Is Mongodb Community Edition Free For Commercial Use [better] May 2026
Under the SSPL, if you distribute MongoDB as part of your commercial software, you must make the entire source code of your software available under the SSPL (or a compatible license). Unless you want to open source your $5,000/month backup tool, you cannot embed MongoDB Community Edition inside a commercial product you ship to customers.
Monitoring and Automation. Running MongoDB Community at scale is doable, but you have to build your own monitoring dashboards (Prometheus/Grafana) and your own backup scripts. MongoDB Enterprise gives you Ops Manager, which is a massive time-saver. The "Atlas" Question Many developers ask: "If I use MongoDB Atlas (MongoDB's cloud), is that the free version?" is mongodb community edition free for commercial use
| Feature | Community Edition | Enterprise Edition | | :--- | :--- | :--- | | | Yes | Yes | | Replication (Replica Sets) | Yes | Yes | | Sharding (Horizontal Scaling) | Yes | Yes | | Oplog | Yes | Yes | | In-Memory Storage Engine | No | Yes | | Encryption at Rest | No | Yes | | Field Level Redaction | No | Yes | | Auditing | No | Yes | | Kerberos/LDAP Auth | No (SCRAM only) | Yes | | Ops Manager (Backup/Deployment) | No (Community tooling is limited) | Yes | Under the SSPL, if you distribute MongoDB as
If you are building a startup, a side hustle that hopes to become a business, or an internal enterprise tool, you have likely asked this question: "Can I use the free version of MongoDB to run my actual business, or do I need to pay for Enterprise?" Running MongoDB Community at scale is doable, but
MongoDB got tired of this. They created the Server Side Public License (SSPL) . The SSPL explicitly closes the cloud loophole. It states: If you offer MongoDB as a service to third parties, you must open source all the management software, APIs, and infrastructure code you use to host it.

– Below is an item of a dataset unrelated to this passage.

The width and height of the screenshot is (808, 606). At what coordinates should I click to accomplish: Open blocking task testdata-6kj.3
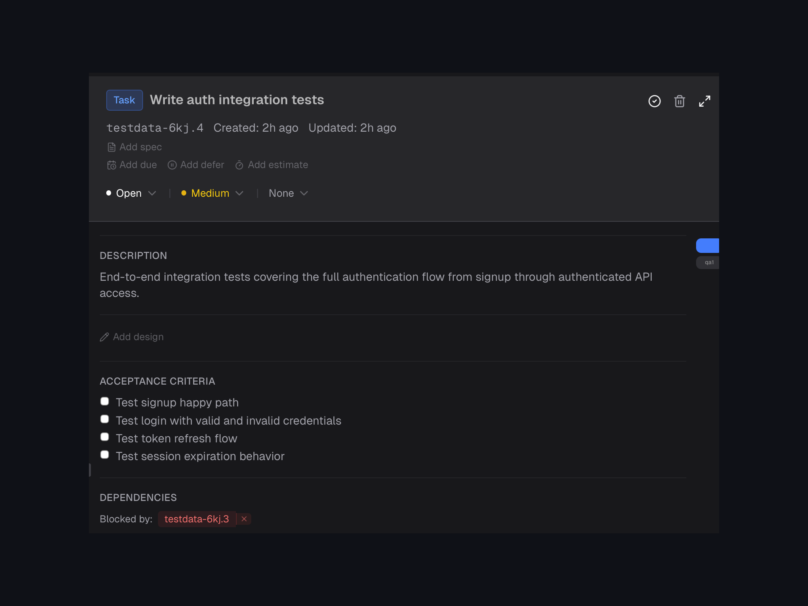(x=197, y=519)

MongoDB has had a controversial licensing history. So, let’s cut through the noise. But the long answer involves lawyers, the AGPL, the SSPL, and what "commercial use" actually means for your specific architecture.
The fear around the SSPL is mostly FUD (Fear, Uncertainty, and Doubt) spread by competitors or by engineers who read the first paragraph of the license and panicked. If you are writing code for a unique application—whether it is a fintech startup, a logistics platform, or a gaming leaderboard—you will never trigger the "service as a service" clause.